Je me souviens d’avoir entendu Pierre Garnier dire, lors d’un discours fait à Saisseval à la fin d’un poème-promenade dans la ville sur sa poésie à l’occasion de ses 80 ans : Depuis que je m’y suis installé, Saisseval s’est enjolivé, l’herbe est tondue, tout le monde trouve cela plus beau, mais l’herbe tondue c’est la mort… D’une certaine manière, il nous disait que le théâtre vivant dans les herbes hautes de l’été n’existait plus. Tout le monde tond sa parcelle de terrain, le bord des routes est tondu, l’habitat des insectes n’existe plus. Bien d’autres choses ont changé : les cours des ruisseaux et des rus ont tous été drainés et là aussi le théâtre de vie en ces lieux a disparu. Les papillons c’étaient des ruisseaux clairs/ qui coulaient dans les campagnes / du printemps à l’automne. / Ces ruisseaux ont été captés. Alors les transformations sont là, changeant radicalement le cours des choses, ainsi : La terre a perdu sa légèreté – / l’air remplit de lourdeurs les parties creuses. Mais ce n’est pas tout, le jardin est immobile et en résonnance : les hirondelles pèsent plus lourd. Et cette métamorphose des choses de la vie des champs s’inscrit dans l’univers : Depuis qu’il n’y a plus de papillons l’Arche/ de Noé et la cathédrale Notre-Dame sont au- / delà de l’étoile alpha du Centaure.

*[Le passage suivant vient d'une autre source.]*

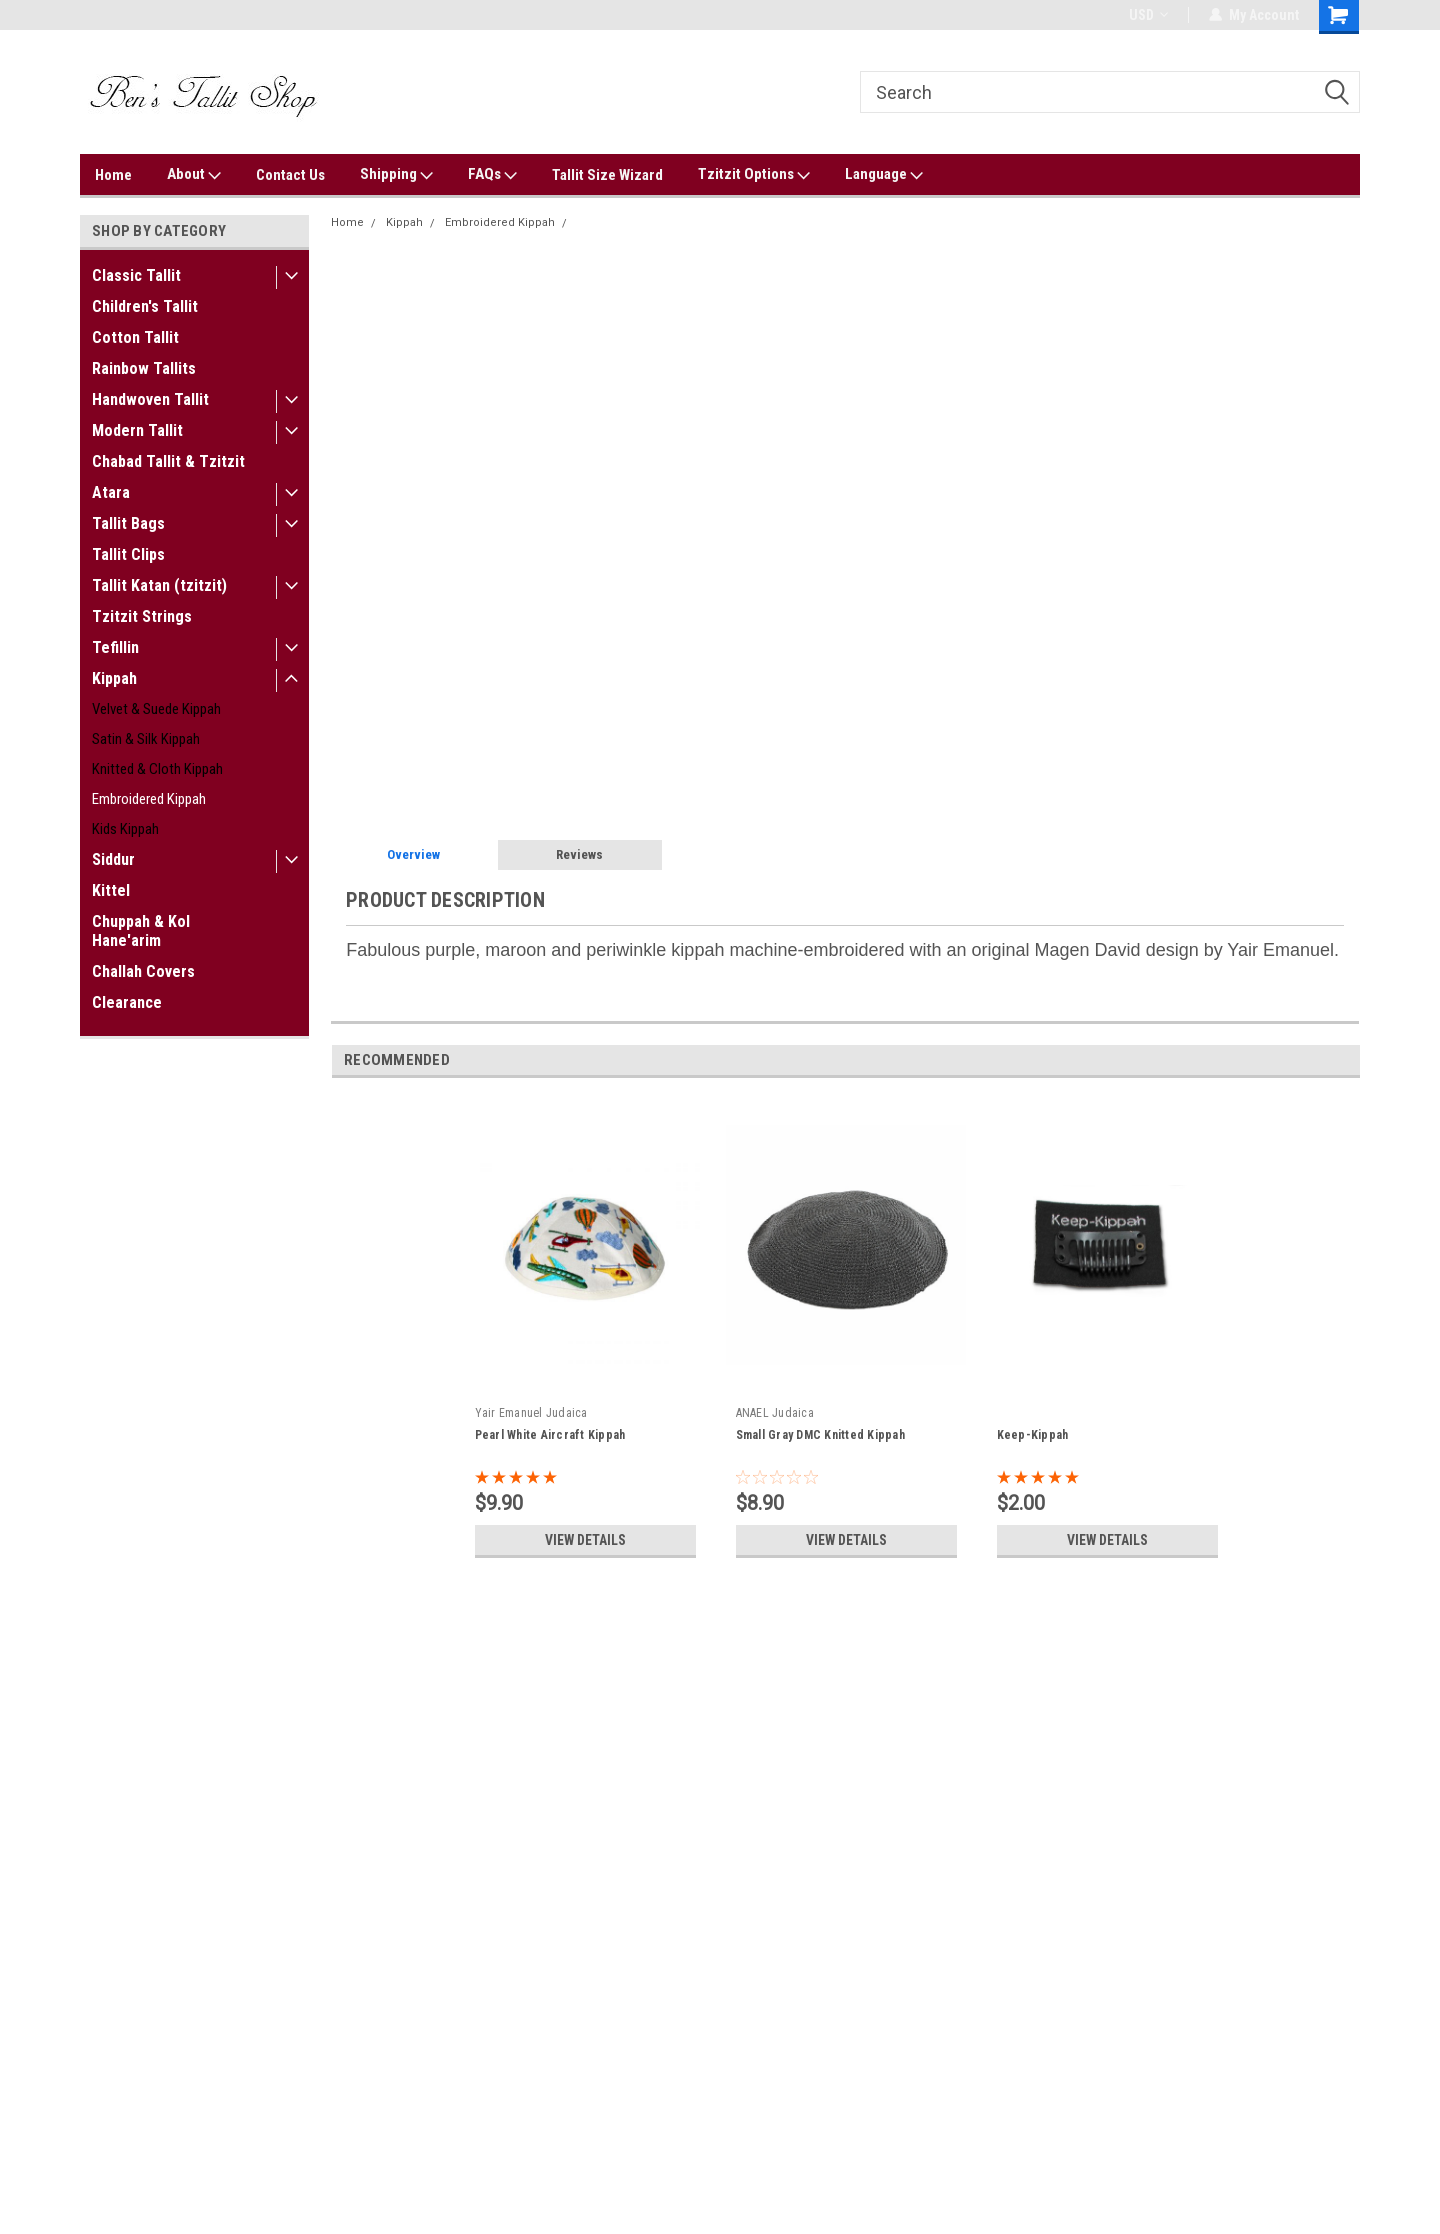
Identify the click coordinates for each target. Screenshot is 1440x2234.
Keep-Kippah (1033, 1435)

Pierre Garnier termine son recueil en donnant la parole aux papillons : depuis toujours nous montons avec l’air chaud, / nous descendons avec l’air froid – / nous prenons part à la ronde, / juste « au milieu de la hauteur ». Ce « au milieu de la hauteur » renvoie à une image de Milosz, nous dit une note en bas de page.

À la lecture de ce recueil, qui est un extrait de « Poème de la nature civilisée », nous pouvons comprendre combien l’écriture de poésie « linéaire » est en résonnance avec la poésie spatiale où l’on retrouve que papillons et abeilles sont des soleils. Une même vision du paysage qui l’entoure, où le poète s’inscrit pour mieux discerner ce qui est derrière l’apparence, imprègne les deux formes de poésie. En ce recueil, la poésie « linéaire » produit un effet salvateur, décentrant notre regard pour sentir cette légèreté qui se dessine dans le vol d’un papillon.

Gilbert Desmée 
(21/09/08)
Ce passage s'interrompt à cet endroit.